Story Stocks®
Five Below (FIVE) is trading modestly lower today despite handily beating expectations in its Q3 (Oct) report last night. Its EPS upside was the largest in five years, while revenue increased 23.1% yr/yr to $1.04 bln, marking two consecutive quarters of over $1 bln in sales. The company also raised its FY26 guidance for EPS, revenue, and comps to $5.71-5.89, $4.62-4.65 bln, and +9.4-10.1%, respectively, which were above expectations.
- Comp sales increased +14.3%, marking a continued acceleration qtr/qtr (+7.1% in Q1; +12.4% in Q2), driven by a fairly even split between transactions and ticket.
- Notably, the growth was widespread across departments, new and retained customers, and across all household income cohorts, supporting the idea that value remains paramount heading into the holidays.
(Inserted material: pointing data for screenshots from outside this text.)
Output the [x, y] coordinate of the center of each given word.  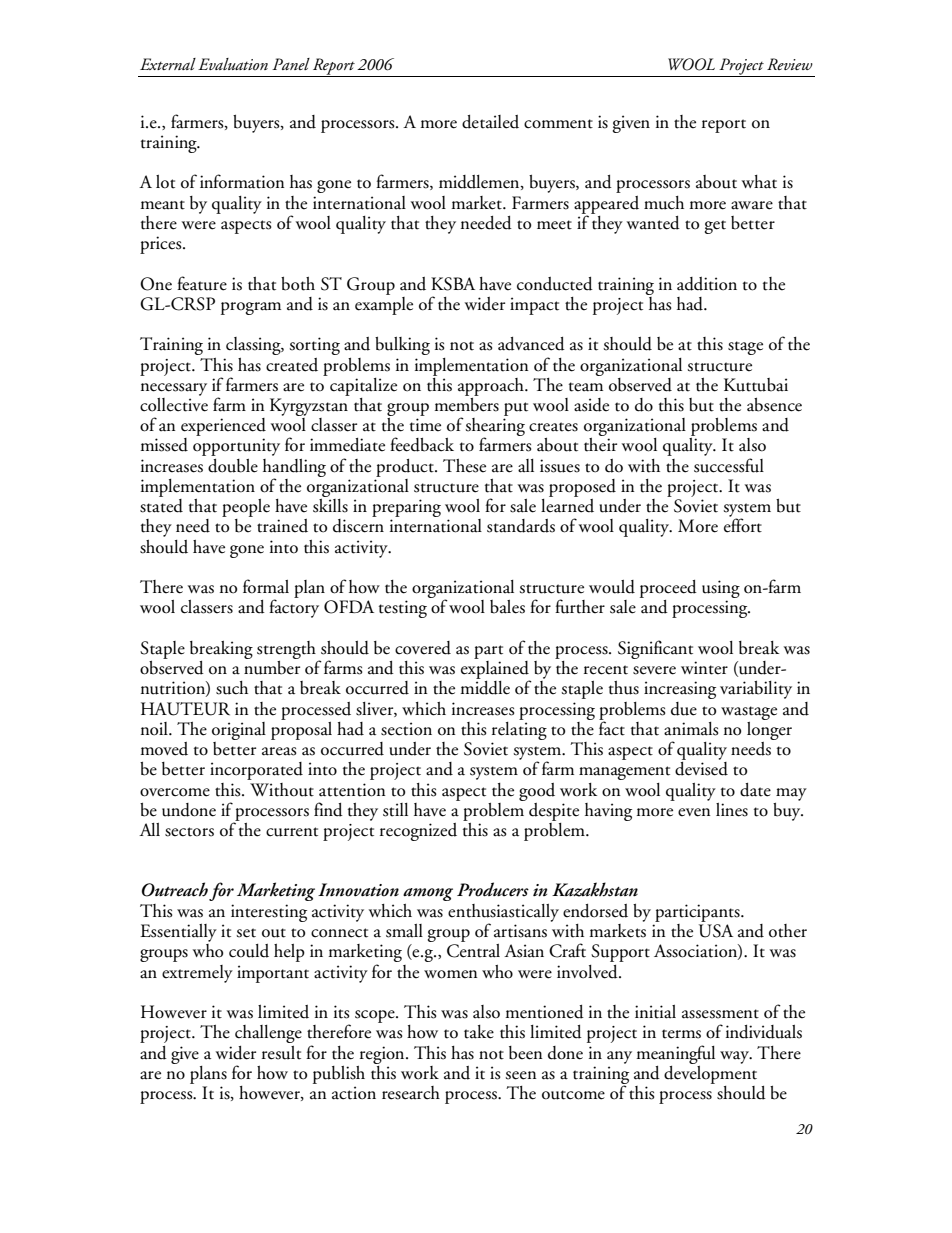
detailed [490, 122]
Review [790, 64]
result [281, 1053]
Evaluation [233, 64]
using [721, 590]
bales [507, 607]
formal [266, 586]
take [479, 1032]
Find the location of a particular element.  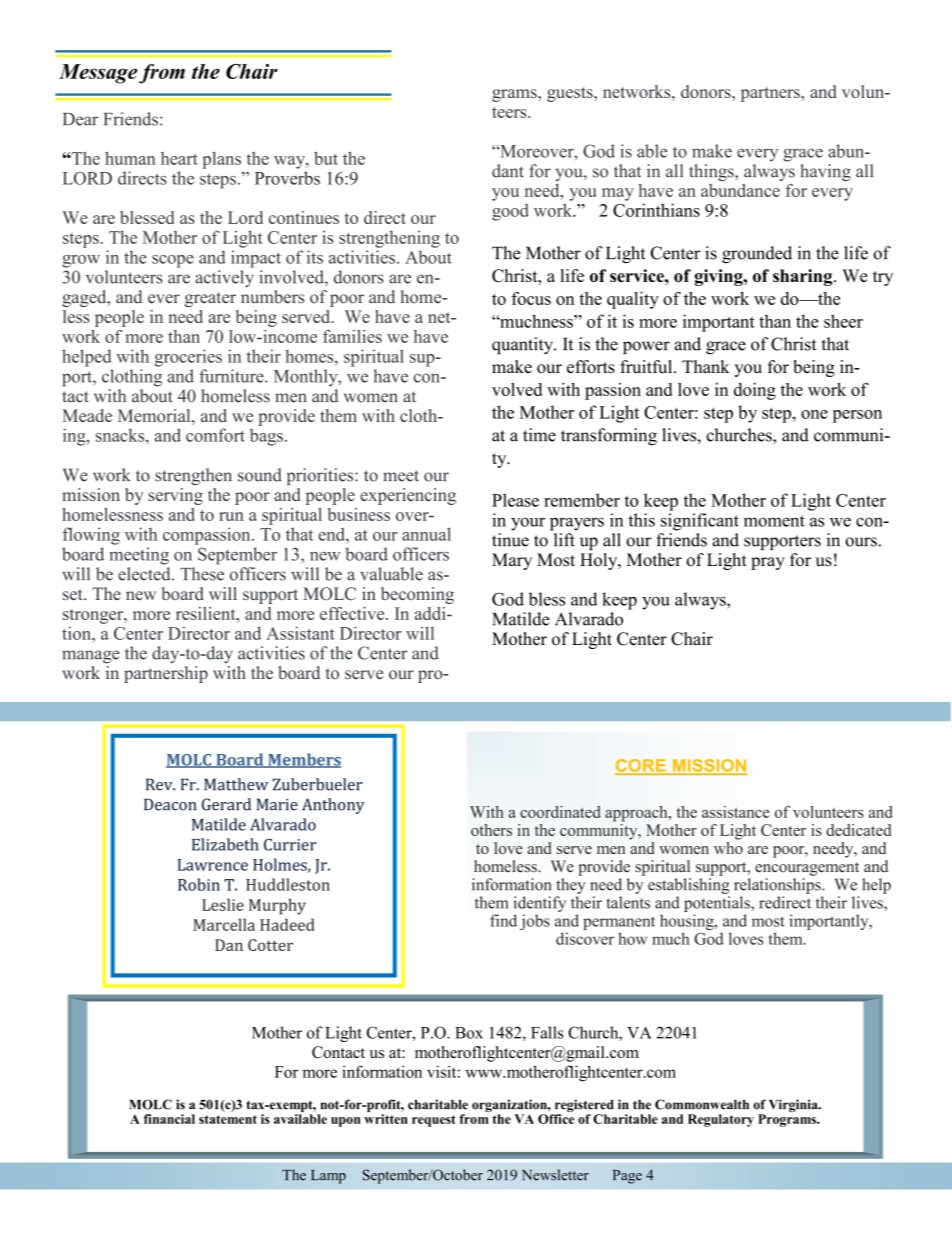

good is located at coordinates (510, 212).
- The company has been working to align more closely with trends, improve in-stocks, simplify pricing, and offer stronger value across a wider range of price points, efforts that are resonating with its core Gen Alpha, Gen Z, and Millennial customers.
- The raised guidance also reflects expectations for a strong holiday season. Management noted that traffic growth strengthened as the quarter went on and exited the period with traffic growth at the highest month-over-month level it had seen.
Briefing.com Analyst Insight
This was a standout quarter for FIVE, its strongest of the year, with accelerating comps and broad-based customer engagement. The company continues to execute well on trend alignment, marketing effectiveness, and value positioning, all of which are clearly resonating with its core demographics. Management also struck a positive tone on holiday demand, supported by improving traffic trends throughout the quarter and into early Q4. Despite the strength, the muted stock reaction likely reflects its sharp run from April lows, a nice move heading into the report, and the proximity to its 52-week high, which it surpassed before pulling back. Overall, the results reinforce that consumers are still seeking value, and FIVE appears well positioned heading into the holiday season, which is traditionally its biggest quarter of the year.